Discussions

EJB design: Use Struts + Hibernate for a simple web app?

  1. Use Struts + Hibernate for a simple web app? (8 messages)

    Hello.

    I'm building a simple web app (~20 screens; ~10 tables in a single database). After looking at frameworks such as Struts, Spring, Hivemind, for building the app and Hibernate, JDO, etc. for the persistence layer, I've decided to go with Struts + Hibernate (and POJOs for the business objects).

    QUESTION: Is this a good choice?

    My reason for Struts versus Spring is that it will be easier to find talent for maintenance of the system and Struts is already being used on other projects currently (where I work). I'm a consultant, so I want to leave behind code that is easy to maintain and/or find talent for (again, picked Struts for that reason).

    As for Hibernate versus JDO, it appears this is a much discussed topic but Hibernate appears easier to use (to me, personally) and the fact that it is associated with EJB 3.0, gives me some warm-and-fuzzy that it'll be around.

    To summarize, my objectives are:
    1. Keep things simple for quick development (less learning curve)

    2. Use lightweight stuff (i.e. no EJBs, no heavy framework)

    3. Make maintainability (ie. use industry standard stuff that you can find talent for easily such as standard J2EE, Struts, log4j, etc.)

    Any thoughts would be appreciated.

    Threaded Messages (8)

  2. In my opinion, this can quite certainly be a good choice for your requirements. However, that assumes that your application's business requirements are easily expressed in an object oriented fashion. If you are looking at a legacy database or a database that does not lend itself well to object-oriented concepts, you may want to look at a framework such as iBATIS for your persistence layer.

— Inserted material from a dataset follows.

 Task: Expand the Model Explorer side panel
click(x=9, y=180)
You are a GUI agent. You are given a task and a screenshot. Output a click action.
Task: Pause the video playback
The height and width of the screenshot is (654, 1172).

    Also, for further scalability, you may wish to implement a sort of mock session facade. This will allow further scaling to an EJB session facade if it's ever needed with less trouble. Specifically, the idea is to move your direct interactions with the domain model away from the controller. This would mean that your struts Actions should never interact with hibernate directly, but instead with your facade. If you do it this way, turning your mock facade into a true session facade later on down the road will be easier.

    If you want to take it a step further, you could go ahead and ensure that the objects returned to the controller are initialized (lazy-loaded objects are eagerly fetched) and serializable when they leave your facade. Then, you won't have to worry about the serializable aspects of RMI as much if you ever deploy a true session facade... but then taking it that far may be a bit further than you want to go right now :-)
  3. Re[ Go to top ]

    In other words :)
    Use Struts(view layer) + Spring (business layer) + Hibernate(backend).

    Make use of:
    - Service Layer
    - Dao Layer
  4. Spring MVC (versus Struts)[ Go to top ]

    I believe I'll stick with Struts for the view layer. I've been trying out the Spring MVC Web Framework and as much as I like Spring Dependency Injection stuff, their web framework is a bit confusing. So, this combination you suggested looks good:

       Use Struts(view layer) + Spring (business layer) + Hibernate(backend)

    By the way, any thoughts on JSF (for the view layer instead of Struts)?
  5. Spring MVC (versus Struts)[ Go to top ]

    Yeah. dont use JSF yet.
    Wait for the next jsf version.
  6. Spring MVC (versus Struts)[ Go to top ]

    I'm glad you mentioned it since we decided against JSF and went with Spring MVC last week :-)
  7. where can i get free meterial/e-book on Hibernate?. Cud u please suggest me!!!
  8. Hibernate[ Go to top ]

    Sry, but I dont know any hibernate openbook. But i can suggest you to read the hibernate documentation:
    http://www.hibernate.org/hib_docs/v3/reference/en/html/
  9. Hibernate[ Go to top ]

    It's not free, but Hibernate in Action is well worth the money.